If you don’t have a soft shackle, just grab the two snatch straps and feed one end of snatch strap A through the eye of snatch strap B. Then, feed the same eye of snatch strap A over the other end of the snatch strap and pull it nice and tight. Doing it this way tends to create a knot that’s virtually impossible to get out so it pays to get a recovery joiner strap for a measly five buckeroos to prevent this from happening.
Don’t use recovery gear that’s not rated for the job
All of your recovery gear should be stamped and tagged that it’s rated, not just your recovery points. This ensures you don’t accidentally use something that isn’t up to the job, like the plain grey shackles with no writing on them.

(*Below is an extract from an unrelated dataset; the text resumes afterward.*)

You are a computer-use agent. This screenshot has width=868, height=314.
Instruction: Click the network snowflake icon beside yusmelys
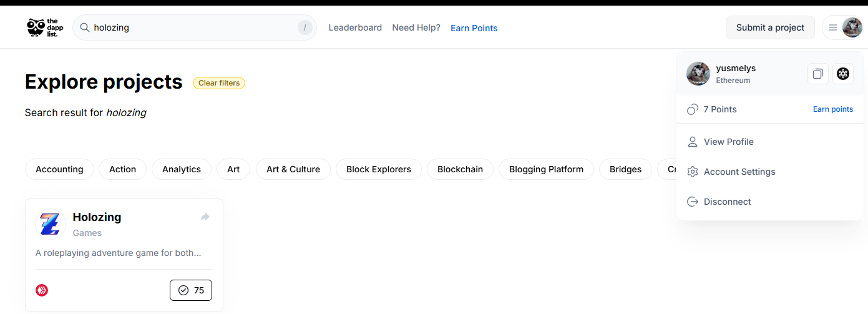[x=843, y=74]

Don’t ever use these. Make sure your shackles are designed for recovery. You can tell because they have coloured pins and will have a working load limit (WLL) stamped on them.

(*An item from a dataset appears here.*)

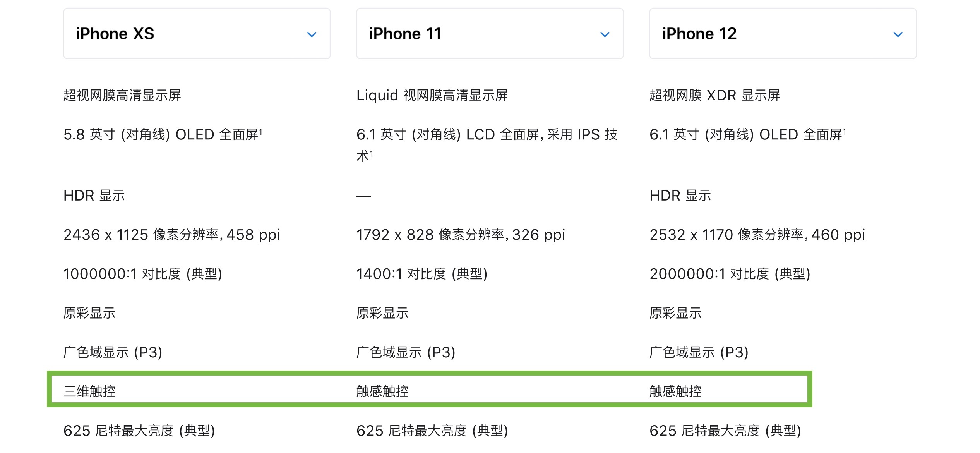980x453 pixels.
Task: Open footnote 1 after iPhone XS OLED 全面屏
Action: tap(261, 132)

Other recovery gear that needs to be rated includes snatch straps, tree trunk protectors, equaliser straps, snatch blocks, hooks winches and well, anything you use in recovery really.
Only recover in reverse if you absolutely have to
Sometimes this is unavoidable, depending on how you have gotten bogged or stuck. It’s not really a safety issue as such, but more about preserving your gearbox. It’s just not as strong in reverse compared to wacking it in first or second gear. Nobody wants to fork out for a new gearbox, right?

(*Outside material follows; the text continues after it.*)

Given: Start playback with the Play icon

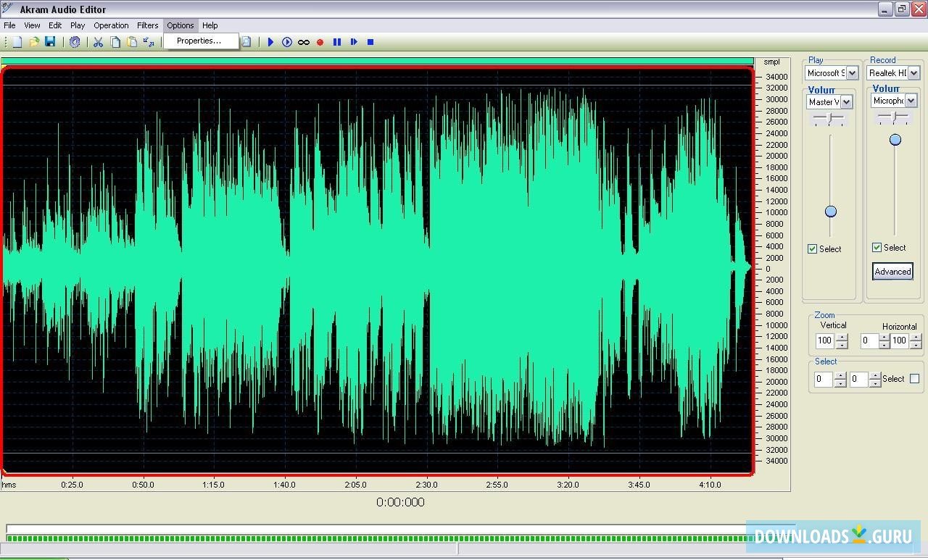Looking at the screenshot, I should pyautogui.click(x=270, y=42).

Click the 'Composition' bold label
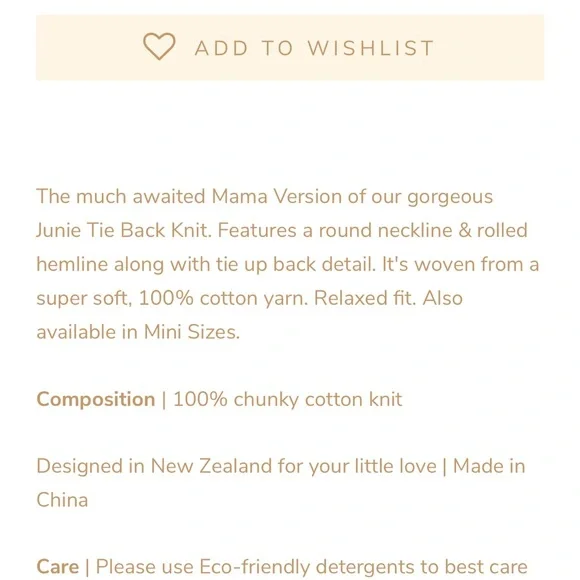[x=96, y=399]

Don’t use the wrong recovery point or ignore your second one
Surprisingly, some new 4WD don’t come standard with correctly rated recovery points. What some people think are recovery points, are actually the tie-down points that are used when transporting the vehicle. Using these will be the same result as using a tow ball. It will turn into a missile.
Ideally, you will have ensured that you have two recovery points on the front and back of your vehicle. The benefit of using both recovery points is that the load is spread and thus placing an even force on the chassis. I don’t need to tell you that a bent chassis is not cool. An equaliser strap (or bridle) is used between the two points, with the snatch strap or winch attached to this.
Don’t use a snatch strap when you should use a winch
Mud comes to mind here. A little bit of mud is okay, but a lot of mud creates a lot of suction. An unbelievable amount of suction actually! In this case, you’re better off with a shovel, a set of Exitrax and your winch.
The reason why is that a winch offers gradual pressure until the mud suction is broken. So you dig away the mud as best you can with your shovel, lay your Exitrax and hopefully winch out. A snatch strap, on the other hand, applies a large amount of force quite sharply. So if you don’t get out first go in a timely manner, that force is absorbed by your recovery point and snatch strap, placing extra stress on your vehicle.
Some of these recovery mistakes to stop making are more important than others in terms of safety and many of us are guilty as charged while we are learning the ropes or in a pinch. However, recovery gear has come a long way so make sure you have the latest (and safest) gear for the job. But hopefully, you won’t need to use it!